# Set task:
Starting at the beginning of the data and ending with the line that contains "pyautogui.click(x=108, y=196)", render those lines as a JSON list of strings, one string per line, with blank lines omitted.

━━━━━━━━━━━━━━━━

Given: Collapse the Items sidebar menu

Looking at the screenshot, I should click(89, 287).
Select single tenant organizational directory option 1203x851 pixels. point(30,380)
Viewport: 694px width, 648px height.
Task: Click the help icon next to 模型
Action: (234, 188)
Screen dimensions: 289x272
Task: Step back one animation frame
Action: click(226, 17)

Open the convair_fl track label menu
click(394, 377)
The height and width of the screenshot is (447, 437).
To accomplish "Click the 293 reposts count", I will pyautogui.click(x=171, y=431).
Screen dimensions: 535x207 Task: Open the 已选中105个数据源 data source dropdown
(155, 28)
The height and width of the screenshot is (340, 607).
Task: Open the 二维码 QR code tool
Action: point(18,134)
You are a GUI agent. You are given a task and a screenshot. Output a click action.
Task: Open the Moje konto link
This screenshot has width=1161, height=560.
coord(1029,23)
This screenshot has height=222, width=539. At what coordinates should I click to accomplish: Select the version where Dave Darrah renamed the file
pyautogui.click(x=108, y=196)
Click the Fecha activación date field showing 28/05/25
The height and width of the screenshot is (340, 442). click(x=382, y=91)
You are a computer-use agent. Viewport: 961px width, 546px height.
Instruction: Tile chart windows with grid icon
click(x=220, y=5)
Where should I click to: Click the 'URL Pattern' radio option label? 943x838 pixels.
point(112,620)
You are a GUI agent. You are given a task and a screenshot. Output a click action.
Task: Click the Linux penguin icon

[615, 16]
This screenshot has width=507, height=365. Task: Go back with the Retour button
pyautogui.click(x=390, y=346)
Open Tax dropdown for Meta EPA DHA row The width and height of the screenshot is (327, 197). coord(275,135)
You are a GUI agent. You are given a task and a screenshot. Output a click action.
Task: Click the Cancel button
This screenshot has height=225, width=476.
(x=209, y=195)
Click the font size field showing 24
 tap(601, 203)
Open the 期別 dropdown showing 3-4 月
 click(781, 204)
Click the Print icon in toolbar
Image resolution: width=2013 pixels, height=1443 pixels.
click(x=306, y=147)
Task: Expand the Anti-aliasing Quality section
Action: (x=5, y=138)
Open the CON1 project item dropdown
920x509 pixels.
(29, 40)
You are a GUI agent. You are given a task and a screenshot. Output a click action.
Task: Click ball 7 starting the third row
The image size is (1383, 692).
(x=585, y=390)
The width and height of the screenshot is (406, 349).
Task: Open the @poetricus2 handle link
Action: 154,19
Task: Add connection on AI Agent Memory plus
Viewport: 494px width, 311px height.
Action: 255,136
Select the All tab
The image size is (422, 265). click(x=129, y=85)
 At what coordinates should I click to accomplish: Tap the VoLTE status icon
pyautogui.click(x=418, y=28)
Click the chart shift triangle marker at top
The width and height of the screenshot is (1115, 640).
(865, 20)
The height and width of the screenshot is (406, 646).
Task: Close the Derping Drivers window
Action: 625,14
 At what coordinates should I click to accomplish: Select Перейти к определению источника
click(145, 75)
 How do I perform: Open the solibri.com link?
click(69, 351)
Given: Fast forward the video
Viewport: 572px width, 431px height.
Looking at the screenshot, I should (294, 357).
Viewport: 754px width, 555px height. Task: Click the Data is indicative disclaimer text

━━━━━━━━━━━━━━━━

# Response to the exercise:
[
  "Given: Collapse the Items sidebar menu",
  "Looking at the screenshot, I should click(89, 287).",
  "Select single tenant organizational directory option 1203x851 pixels. point(30,380)",
  "Viewport: 694px width, 648px height.",
  "Task: Click the help icon next to 模型",
  "Action: (234, 188)",
  "Screen dimensions: 289x272",
  "Task: Step back one animation frame",
  "Action: click(226, 17)",
  "Open the convair_fl track label menu",
  "click(394, 377)",
  "The height and width of the screenshot is (447, 437).",
  "To accomplish \"Click the 293 reposts count\", I will pyautogui.click(x=171, y=431).",
  "Screen dimensions: 535x207 Task: Open the 已选中105个数据源 data source dropdown",
  "(155, 28)",
  "The height and width of the screenshot is (340, 607).",
  "Task: Open the 二维码 QR code tool",
  "Action: point(18,134)",
  "You are a GUI agent. You are given a task and a screenshot. Output a click action.",
  "Task: Open the Moje konto link",
  "This screenshot has width=1161, height=560.",
  "coord(1029,23)",
  "This screenshot has height=222, width=539. At what coordinates should I click to accomplish: Select the version where Dave Darrah renamed the file",
  "pyautogui.click(x=108, y=196)"
]